The fall garden is a fresh start

The fall garden is a fresh start
Since it finally rained the sunflower and cowpea covercrop finally took off
Since it finally rained the sunflower and cowpea covercrop finally took off

We are getting ready for fall.  The greenhouse is filling up with seed trays for the fall garden.  Little sprouts of broccoli, cauliflower, Brussels sprouts, cabbage and kohlrabi are popping up.  It can be hard to germinate cool season crops in such warm weather, so after they are seeded that flats spend a couple of days in the walk-in to chill and break their natural dormancy.

Almost half of the beds we need for fall planting are shaped.  The rain hasn’t been enough to get the weeds to sprout, so we are irrigating the empty beds now.  Once we have a good flush of weeds we will cover the beds with black tarps for at least a week to kill the weeds.  This is just one method of a weed control strategy known as “stale bedding”.  The field plan has me planting carrots on August 1st, though it might be a little later if we haven’t finished with the stale bedding.  It’s definitely better to delay the crop for proper weed control.  Especially with carrots.

I am looking forward to fall.  And not just because of the weather.  The fall garden is a fresh start.
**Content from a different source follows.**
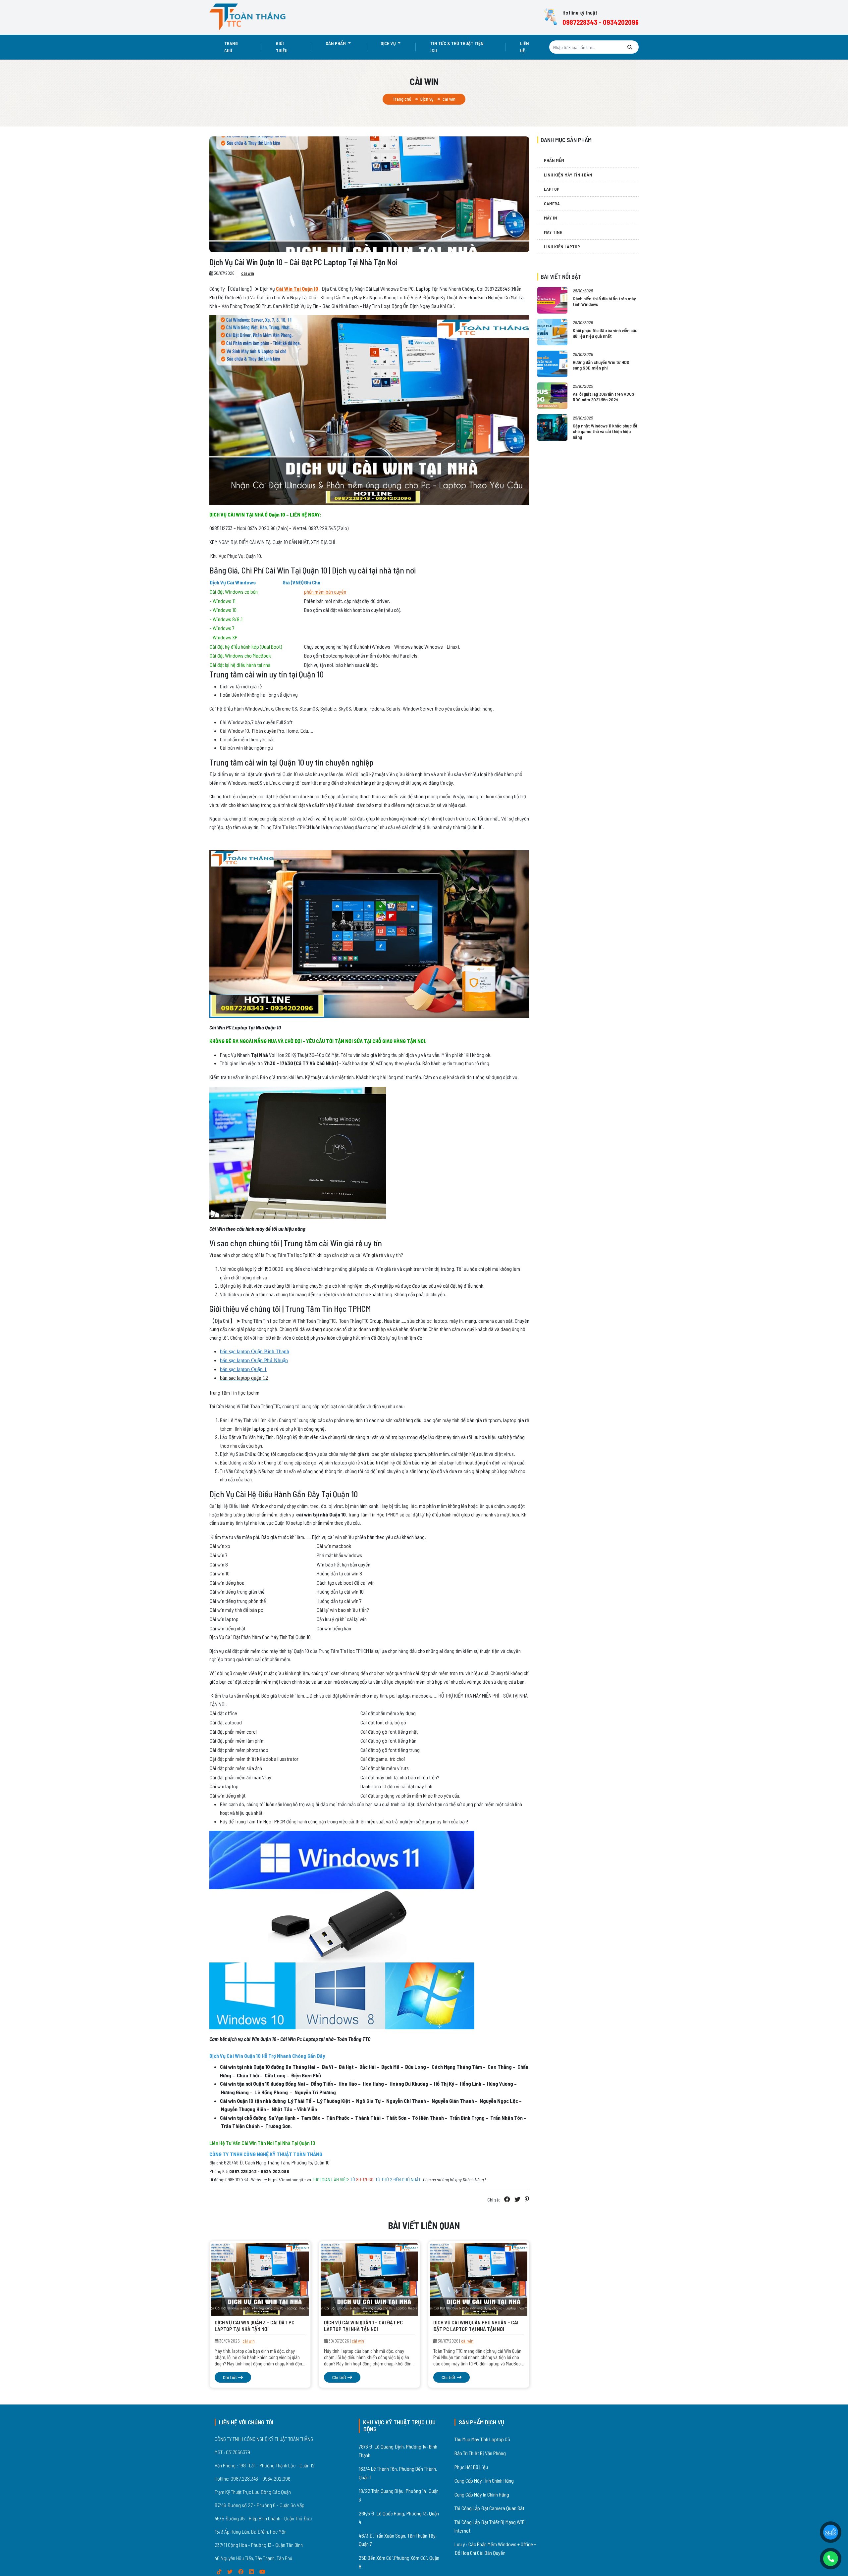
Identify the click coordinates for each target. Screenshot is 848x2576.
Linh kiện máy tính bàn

To a large degree, the summer garden is decided.  There is still some planting to do and plenty of tending, but I lot of just living with it, for better or for worse.  It’s wild out there.  So many tomatoes is various stages of growth and decay.  Weed, pest and disease problems that grew into monsters the moment I looked away.  All the things that kept slipping to the bottom of the to-do list coming back to haunt me.  I wouldn’t mind a chance for a do-over, and planting the fall garden is just that.

Despite the widespread chaos in the field, there are still some good things on the way.  We’ve just started harvesting okra.  Butternut squash should be ready to harvest by the end of the month.  The melon patch is looking lovely.  It’s a little hard to tell what’s going on under all that foliage, but I’m expecting great things.  And there are still plenty of tomatoes to pick, even if I am picking them out of a weedy jungle.